Dataset entries:
= = = =

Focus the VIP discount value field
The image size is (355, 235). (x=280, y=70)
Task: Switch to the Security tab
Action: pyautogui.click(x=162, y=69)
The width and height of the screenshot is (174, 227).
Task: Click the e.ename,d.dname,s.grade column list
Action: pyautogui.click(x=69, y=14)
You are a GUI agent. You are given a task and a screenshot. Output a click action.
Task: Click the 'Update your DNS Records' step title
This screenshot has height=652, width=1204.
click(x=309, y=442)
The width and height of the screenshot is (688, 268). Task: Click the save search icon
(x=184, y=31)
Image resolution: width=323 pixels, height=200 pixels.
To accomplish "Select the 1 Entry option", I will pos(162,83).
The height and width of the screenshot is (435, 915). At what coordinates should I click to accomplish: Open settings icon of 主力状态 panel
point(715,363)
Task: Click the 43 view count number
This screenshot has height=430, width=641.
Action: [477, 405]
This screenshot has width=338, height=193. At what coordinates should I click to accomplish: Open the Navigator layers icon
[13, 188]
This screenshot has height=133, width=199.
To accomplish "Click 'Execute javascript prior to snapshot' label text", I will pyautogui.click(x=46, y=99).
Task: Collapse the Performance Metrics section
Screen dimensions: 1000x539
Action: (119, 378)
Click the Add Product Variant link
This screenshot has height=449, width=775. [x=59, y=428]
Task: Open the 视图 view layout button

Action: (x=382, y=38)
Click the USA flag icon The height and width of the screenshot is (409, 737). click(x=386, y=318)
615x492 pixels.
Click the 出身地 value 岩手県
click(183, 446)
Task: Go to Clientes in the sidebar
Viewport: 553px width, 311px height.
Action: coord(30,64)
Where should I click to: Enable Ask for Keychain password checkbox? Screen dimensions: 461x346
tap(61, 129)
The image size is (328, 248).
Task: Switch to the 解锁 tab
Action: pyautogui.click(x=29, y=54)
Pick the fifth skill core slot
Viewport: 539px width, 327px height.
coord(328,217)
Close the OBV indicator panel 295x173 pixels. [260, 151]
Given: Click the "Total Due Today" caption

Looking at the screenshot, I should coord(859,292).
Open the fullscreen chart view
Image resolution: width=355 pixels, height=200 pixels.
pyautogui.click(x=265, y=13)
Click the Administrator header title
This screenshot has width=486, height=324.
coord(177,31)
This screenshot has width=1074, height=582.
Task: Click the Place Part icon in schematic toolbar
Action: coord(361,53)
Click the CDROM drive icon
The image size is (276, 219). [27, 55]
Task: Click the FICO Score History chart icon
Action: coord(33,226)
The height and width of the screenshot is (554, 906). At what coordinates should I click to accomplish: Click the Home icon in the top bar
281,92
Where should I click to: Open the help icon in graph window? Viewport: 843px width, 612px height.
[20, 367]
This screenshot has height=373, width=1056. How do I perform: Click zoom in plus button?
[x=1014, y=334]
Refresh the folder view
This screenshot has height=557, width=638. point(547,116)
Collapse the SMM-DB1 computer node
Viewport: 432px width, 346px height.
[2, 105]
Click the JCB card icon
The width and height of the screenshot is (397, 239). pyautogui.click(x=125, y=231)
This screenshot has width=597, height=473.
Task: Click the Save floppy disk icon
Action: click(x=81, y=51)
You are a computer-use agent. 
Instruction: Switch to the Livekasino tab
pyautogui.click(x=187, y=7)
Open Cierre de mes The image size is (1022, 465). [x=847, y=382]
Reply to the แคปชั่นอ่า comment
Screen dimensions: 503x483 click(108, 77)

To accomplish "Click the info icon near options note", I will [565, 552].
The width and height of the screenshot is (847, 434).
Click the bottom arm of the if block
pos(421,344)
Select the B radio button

= = = =

WHAT THE EXERCISE ASKS:
Total the lines in the records above that contain the string "computer". Write only that total.

WRITTEN ANSWER:
2